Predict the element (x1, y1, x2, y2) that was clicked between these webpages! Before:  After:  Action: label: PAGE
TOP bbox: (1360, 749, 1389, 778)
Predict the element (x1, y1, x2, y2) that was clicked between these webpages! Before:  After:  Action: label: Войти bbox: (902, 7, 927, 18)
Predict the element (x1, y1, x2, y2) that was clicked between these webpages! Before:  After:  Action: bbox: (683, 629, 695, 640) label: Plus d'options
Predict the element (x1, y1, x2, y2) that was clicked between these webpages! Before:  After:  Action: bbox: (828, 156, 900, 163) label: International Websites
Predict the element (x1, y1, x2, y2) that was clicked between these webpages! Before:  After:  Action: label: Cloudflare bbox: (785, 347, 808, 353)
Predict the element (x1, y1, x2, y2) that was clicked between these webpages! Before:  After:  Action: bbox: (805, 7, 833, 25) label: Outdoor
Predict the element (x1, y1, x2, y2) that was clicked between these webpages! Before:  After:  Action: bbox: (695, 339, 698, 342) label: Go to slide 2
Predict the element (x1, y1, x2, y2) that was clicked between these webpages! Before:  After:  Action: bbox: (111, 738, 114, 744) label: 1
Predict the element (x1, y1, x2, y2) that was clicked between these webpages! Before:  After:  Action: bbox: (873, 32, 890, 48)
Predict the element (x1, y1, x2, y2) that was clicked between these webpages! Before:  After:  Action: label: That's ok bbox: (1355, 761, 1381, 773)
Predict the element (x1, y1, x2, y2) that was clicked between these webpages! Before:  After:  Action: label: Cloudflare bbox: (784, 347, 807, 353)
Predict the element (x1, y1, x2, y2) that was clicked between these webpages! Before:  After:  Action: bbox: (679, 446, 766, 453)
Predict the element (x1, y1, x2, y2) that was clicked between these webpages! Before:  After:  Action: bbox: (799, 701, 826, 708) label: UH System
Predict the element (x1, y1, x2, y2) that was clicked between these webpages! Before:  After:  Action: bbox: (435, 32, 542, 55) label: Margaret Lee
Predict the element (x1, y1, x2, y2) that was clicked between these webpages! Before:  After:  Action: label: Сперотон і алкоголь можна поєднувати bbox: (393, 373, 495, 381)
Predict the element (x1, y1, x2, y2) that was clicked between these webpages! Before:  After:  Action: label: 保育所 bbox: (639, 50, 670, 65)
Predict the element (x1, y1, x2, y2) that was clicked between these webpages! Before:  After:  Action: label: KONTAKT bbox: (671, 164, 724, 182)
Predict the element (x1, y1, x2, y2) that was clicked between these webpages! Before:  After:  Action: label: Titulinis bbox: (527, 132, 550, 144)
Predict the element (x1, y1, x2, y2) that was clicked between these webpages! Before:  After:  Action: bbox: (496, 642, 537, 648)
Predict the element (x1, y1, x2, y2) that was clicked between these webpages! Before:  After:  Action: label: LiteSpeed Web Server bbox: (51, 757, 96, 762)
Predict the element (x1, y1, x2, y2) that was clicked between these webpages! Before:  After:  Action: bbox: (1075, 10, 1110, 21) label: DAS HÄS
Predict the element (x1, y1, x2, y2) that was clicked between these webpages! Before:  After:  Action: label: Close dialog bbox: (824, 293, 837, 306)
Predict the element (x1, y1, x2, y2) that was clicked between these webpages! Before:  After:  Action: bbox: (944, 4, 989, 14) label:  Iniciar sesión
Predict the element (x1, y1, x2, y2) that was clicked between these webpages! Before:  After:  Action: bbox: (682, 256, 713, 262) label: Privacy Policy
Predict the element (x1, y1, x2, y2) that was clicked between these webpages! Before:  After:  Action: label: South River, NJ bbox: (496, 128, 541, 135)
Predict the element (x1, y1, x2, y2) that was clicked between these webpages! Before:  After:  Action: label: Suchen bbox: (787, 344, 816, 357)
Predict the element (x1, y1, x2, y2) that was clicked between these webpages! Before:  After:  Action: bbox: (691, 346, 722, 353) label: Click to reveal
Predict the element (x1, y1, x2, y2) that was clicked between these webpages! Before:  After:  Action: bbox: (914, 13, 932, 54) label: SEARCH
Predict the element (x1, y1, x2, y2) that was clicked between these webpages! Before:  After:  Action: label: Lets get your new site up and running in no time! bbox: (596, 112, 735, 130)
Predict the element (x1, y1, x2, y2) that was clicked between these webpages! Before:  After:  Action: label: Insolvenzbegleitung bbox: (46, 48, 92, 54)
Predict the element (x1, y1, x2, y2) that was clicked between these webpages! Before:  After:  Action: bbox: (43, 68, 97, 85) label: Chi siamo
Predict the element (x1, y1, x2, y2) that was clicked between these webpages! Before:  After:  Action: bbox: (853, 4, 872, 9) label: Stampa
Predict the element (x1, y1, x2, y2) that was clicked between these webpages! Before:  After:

### SET PROBLEM
Reproduce the data above line for line without changes. Begin at the line that contains "446, 766, 453)" and stop after the line that contains "4, 989, 14)", including both.

### ANSWER FOR THE TASK
Predict the element (x1, y1, x2, y2) that was clicked between these webpages! Before:  After:  Action: bbox: (679, 446, 766, 453)
Predict the element (x1, y1, x2, y2) that was clicked between these webpages! Before:  After:  Action: bbox: (799, 701, 826, 708) label: UH System
Predict the element (x1, y1, x2, y2) that was clicked between these webpages! Before:  After:  Action: bbox: (435, 32, 542, 55) label: Margaret Lee
Predict the element (x1, y1, x2, y2) that was clicked between these webpages! Before:  After:  Action: label: Сперотон і алкоголь можна поєднувати bbox: (393, 373, 495, 381)
Predict the element (x1, y1, x2, y2) that was clicked between these webpages! Before:  After:  Action: label: 保育所 bbox: (639, 50, 670, 65)
Predict the element (x1, y1, x2, y2) that was clicked between these webpages! Before:  After:  Action: label: KONTAKT bbox: (671, 164, 724, 182)
Predict the element (x1, y1, x2, y2) that was clicked between these webpages! Before:  After:  Action: label: Titulinis bbox: (527, 132, 550, 144)
Predict the element (x1, y1, x2, y2) that was clicked between these webpages! Before:  After:  Action: bbox: (496, 642, 537, 648)
Predict the element (x1, y1, x2, y2) that was clicked between these webpages! Before:  After:  Action: label: LiteSpeed Web Server bbox: (51, 757, 96, 762)
Predict the element (x1, y1, x2, y2) that was clicked between these webpages! Before:  After:  Action: bbox: (1075, 10, 1110, 21) label: DAS HÄS
Predict the element (x1, y1, x2, y2) that was clicked between these webpages! Before:  After:  Action: label: Close dialog bbox: (824, 293, 837, 306)
Predict the element (x1, y1, x2, y2) that was clicked between these webpages! Before:  After:  Action: bbox: (944, 4, 989, 14) label:  Iniciar sesión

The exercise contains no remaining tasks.